Problem statement:
Copy each line of the following data that contains "number".

Data excerpts:
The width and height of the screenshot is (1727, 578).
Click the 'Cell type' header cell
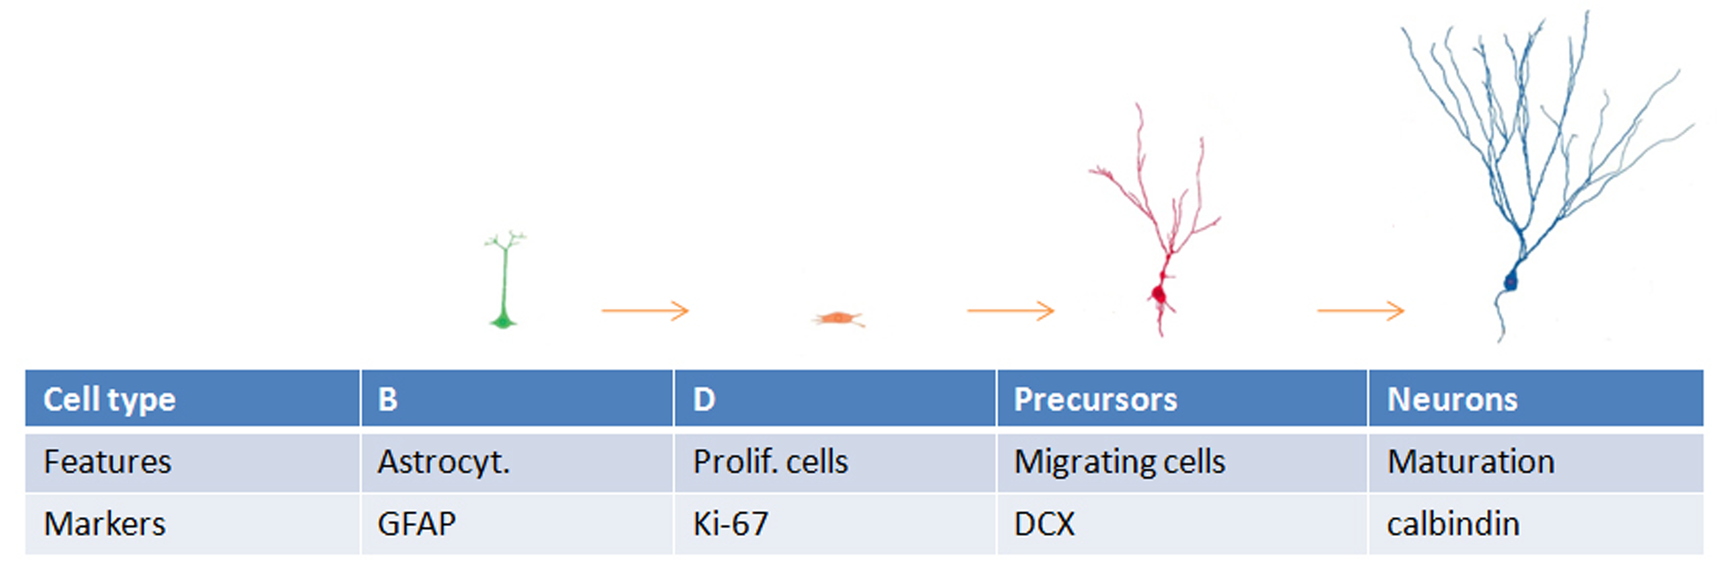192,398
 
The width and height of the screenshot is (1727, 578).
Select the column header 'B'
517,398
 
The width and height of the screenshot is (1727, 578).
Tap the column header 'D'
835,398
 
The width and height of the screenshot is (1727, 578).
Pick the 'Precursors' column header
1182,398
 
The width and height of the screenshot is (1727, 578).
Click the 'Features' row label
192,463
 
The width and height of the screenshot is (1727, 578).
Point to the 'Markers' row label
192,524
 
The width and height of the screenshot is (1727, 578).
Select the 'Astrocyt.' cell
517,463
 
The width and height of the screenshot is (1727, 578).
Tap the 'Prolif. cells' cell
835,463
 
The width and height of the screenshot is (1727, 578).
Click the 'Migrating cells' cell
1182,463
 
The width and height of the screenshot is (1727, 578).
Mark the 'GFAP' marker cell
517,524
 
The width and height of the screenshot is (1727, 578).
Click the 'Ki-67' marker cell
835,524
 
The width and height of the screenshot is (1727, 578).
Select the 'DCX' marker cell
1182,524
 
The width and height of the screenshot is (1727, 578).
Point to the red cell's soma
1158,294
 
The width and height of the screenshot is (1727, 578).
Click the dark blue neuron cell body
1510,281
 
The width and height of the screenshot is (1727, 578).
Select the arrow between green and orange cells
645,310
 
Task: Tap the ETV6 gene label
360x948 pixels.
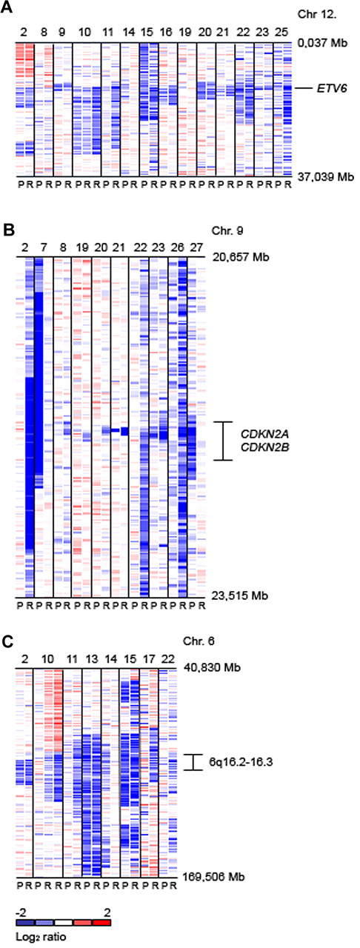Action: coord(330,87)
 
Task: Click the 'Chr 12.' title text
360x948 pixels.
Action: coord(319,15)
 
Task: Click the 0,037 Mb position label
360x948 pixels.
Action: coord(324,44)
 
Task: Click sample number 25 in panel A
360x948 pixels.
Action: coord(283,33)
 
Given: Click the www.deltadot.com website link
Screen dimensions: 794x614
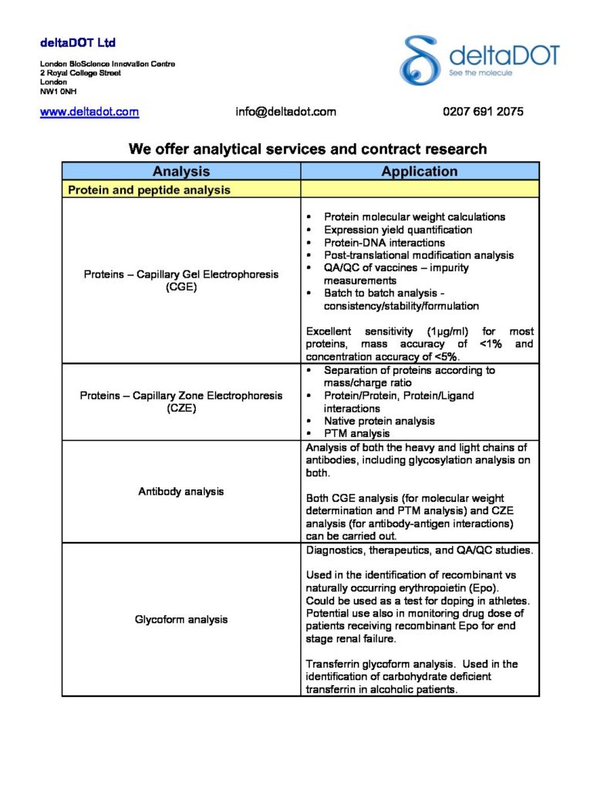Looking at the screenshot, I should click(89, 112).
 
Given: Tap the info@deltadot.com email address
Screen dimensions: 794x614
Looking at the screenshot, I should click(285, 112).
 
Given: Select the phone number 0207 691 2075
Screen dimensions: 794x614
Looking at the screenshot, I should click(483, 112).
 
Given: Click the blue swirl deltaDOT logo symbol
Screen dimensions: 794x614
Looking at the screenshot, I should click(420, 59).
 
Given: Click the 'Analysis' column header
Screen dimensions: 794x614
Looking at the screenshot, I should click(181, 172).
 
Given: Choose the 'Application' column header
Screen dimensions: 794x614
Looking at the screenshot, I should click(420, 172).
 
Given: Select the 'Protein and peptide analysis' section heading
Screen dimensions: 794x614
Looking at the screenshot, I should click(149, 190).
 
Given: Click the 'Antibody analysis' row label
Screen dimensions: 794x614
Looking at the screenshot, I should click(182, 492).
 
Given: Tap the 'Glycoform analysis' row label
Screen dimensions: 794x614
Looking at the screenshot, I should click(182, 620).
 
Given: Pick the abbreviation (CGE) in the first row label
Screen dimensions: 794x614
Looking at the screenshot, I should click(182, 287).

Written response:
Task: Click sample number 25 in panel A
Given: Select the phone number 0207 691 2075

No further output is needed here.